### Problem:
Give back every one of the lines below word for word, changing nothing.

### Excerpted data:
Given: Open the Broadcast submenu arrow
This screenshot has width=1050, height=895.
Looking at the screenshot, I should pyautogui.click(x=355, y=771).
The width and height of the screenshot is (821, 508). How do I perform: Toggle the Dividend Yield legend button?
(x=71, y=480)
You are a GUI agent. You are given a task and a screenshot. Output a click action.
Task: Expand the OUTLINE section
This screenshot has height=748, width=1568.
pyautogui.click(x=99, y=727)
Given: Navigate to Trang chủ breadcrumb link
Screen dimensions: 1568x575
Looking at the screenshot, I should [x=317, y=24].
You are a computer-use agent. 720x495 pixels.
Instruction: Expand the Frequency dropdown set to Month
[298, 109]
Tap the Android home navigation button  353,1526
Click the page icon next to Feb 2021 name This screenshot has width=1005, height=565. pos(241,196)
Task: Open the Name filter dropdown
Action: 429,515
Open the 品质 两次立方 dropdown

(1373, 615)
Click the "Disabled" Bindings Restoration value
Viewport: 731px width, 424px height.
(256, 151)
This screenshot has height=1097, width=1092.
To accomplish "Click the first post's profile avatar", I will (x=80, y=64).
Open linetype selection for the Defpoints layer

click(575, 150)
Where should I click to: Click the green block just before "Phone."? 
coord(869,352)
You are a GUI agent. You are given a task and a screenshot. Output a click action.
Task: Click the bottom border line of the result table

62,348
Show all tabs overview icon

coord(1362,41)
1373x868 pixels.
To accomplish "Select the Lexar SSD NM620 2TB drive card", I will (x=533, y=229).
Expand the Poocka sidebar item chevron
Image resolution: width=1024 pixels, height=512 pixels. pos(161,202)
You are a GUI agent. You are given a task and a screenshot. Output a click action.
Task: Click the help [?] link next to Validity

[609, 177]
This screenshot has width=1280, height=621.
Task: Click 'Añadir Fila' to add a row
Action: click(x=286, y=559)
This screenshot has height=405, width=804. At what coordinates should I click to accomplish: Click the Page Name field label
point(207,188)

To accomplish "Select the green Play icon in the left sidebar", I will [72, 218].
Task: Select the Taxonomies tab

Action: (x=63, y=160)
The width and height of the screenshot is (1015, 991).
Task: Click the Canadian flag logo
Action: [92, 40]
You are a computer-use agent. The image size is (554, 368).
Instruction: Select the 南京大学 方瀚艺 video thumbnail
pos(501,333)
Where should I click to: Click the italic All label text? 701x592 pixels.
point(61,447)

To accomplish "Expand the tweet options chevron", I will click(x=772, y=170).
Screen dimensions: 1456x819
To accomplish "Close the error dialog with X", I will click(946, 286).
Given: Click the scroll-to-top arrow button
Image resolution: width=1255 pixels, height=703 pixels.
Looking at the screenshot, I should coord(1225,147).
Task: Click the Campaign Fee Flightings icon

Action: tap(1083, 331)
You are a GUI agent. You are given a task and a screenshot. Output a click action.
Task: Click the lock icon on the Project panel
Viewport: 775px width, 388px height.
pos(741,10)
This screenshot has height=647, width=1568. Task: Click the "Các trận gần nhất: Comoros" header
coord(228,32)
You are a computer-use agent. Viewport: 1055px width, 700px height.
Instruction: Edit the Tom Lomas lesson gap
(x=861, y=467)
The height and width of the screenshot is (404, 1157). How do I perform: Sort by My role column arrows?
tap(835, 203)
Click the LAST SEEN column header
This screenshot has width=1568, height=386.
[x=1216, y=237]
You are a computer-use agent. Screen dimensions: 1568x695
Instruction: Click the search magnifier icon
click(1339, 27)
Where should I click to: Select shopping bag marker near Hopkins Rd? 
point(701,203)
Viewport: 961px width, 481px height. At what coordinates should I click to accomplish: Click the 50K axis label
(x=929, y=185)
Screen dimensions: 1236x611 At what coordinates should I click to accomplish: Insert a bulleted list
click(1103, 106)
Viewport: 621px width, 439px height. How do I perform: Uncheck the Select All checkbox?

### Response below:
Given: Open the Broadcast submenu arrow
This screenshot has width=1050, height=895.
Looking at the screenshot, I should pyautogui.click(x=355, y=771).
The width and height of the screenshot is (821, 508). How do I perform: Toggle the Dividend Yield legend button?
(x=71, y=480)
You are a GUI agent. You are given a task and a screenshot. Output a click action.
Task: Expand the OUTLINE section
This screenshot has height=748, width=1568.
pyautogui.click(x=99, y=727)
Given: Navigate to Trang chủ breadcrumb link
Screen dimensions: 1568x575
Looking at the screenshot, I should [x=317, y=24].
You are a computer-use agent. 720x495 pixels.
Instruction: Expand the Frequency dropdown set to Month
[298, 109]
Tap the Android home navigation button  353,1526
Click the page icon next to Feb 2021 name This screenshot has width=1005, height=565. pos(241,196)
Task: Open the Name filter dropdown
Action: 429,515
Open the 品质 两次立方 dropdown

(1373, 615)
Click the "Disabled" Bindings Restoration value
Viewport: 731px width, 424px height.
(256, 151)
This screenshot has height=1097, width=1092.
To accomplish "Click the first post's profile avatar", I will (x=80, y=64).
Open linetype selection for the Defpoints layer

click(575, 150)
Where should I click to: Click the green block just before "Phone."? 
coord(869,352)
You are a GUI agent. You are given a task and a screenshot. Output a click action.
Task: Click the bottom border line of the result table

62,348
Show all tabs overview icon

coord(1362,41)
1373x868 pixels.
To accomplish "Select the Lexar SSD NM620 2TB drive card", I will (x=533, y=229).
Expand the Poocka sidebar item chevron
Image resolution: width=1024 pixels, height=512 pixels. pos(161,202)
You are a GUI agent. You are given a task and a screenshot. Output a click action.
Task: Click the help [?] link next to Validity

[609, 177]
This screenshot has width=1280, height=621.
Task: Click 'Añadir Fila' to add a row
Action: click(x=286, y=559)
This screenshot has height=405, width=804. At what coordinates should I click to accomplish: Click the Page Name field label
point(207,188)

To accomplish "Select the green Play icon in the left sidebar", I will [72, 218].
Task: Select the Taxonomies tab

Action: (x=63, y=160)
The width and height of the screenshot is (1015, 991).
Task: Click the Canadian flag logo
Action: [92, 40]
You are a computer-use agent. The image size is (554, 368).
Instruction: Select the 南京大学 方瀚艺 video thumbnail
pos(501,333)
Where should I click to: Click the italic All label text? 701x592 pixels.
point(61,447)

To accomplish "Expand the tweet options chevron", I will click(x=772, y=170).
Screen dimensions: 1456x819
To accomplish "Close the error dialog with X", I will click(946, 286).
Given: Click the scroll-to-top arrow button
Image resolution: width=1255 pixels, height=703 pixels.
Looking at the screenshot, I should coord(1225,147).
Task: Click the Campaign Fee Flightings icon

Action: tap(1083, 331)
You are a GUI agent. You are given a task and a screenshot. Output a click action.
Task: Click the lock icon on the Project panel
Viewport: 775px width, 388px height.
pos(741,10)
This screenshot has height=647, width=1568. Task: Click the "Các trận gần nhất: Comoros" header
coord(228,32)
You are a computer-use agent. Viewport: 1055px width, 700px height.
Instruction: Edit the Tom Lomas lesson gap
(x=861, y=467)
The height and width of the screenshot is (404, 1157). How do I perform: Sort by My role column arrows?
tap(835, 203)
Click the LAST SEEN column header
This screenshot has width=1568, height=386.
[x=1216, y=237]
You are a computer-use agent. Screen dimensions: 1568x695
Instruction: Click the search magnifier icon
click(1339, 27)
Where should I click to: Select shopping bag marker near Hopkins Rd? 
point(701,203)
Viewport: 961px width, 481px height. At what coordinates should I click to accomplish: Click the 50K axis label
(x=929, y=185)
Screen dimensions: 1236x611 At what coordinates should I click to accomplish: Insert a bulleted list
click(1103, 106)
Viewport: 621px width, 439px height. How do I perform: Uncheck the Select All checkbox?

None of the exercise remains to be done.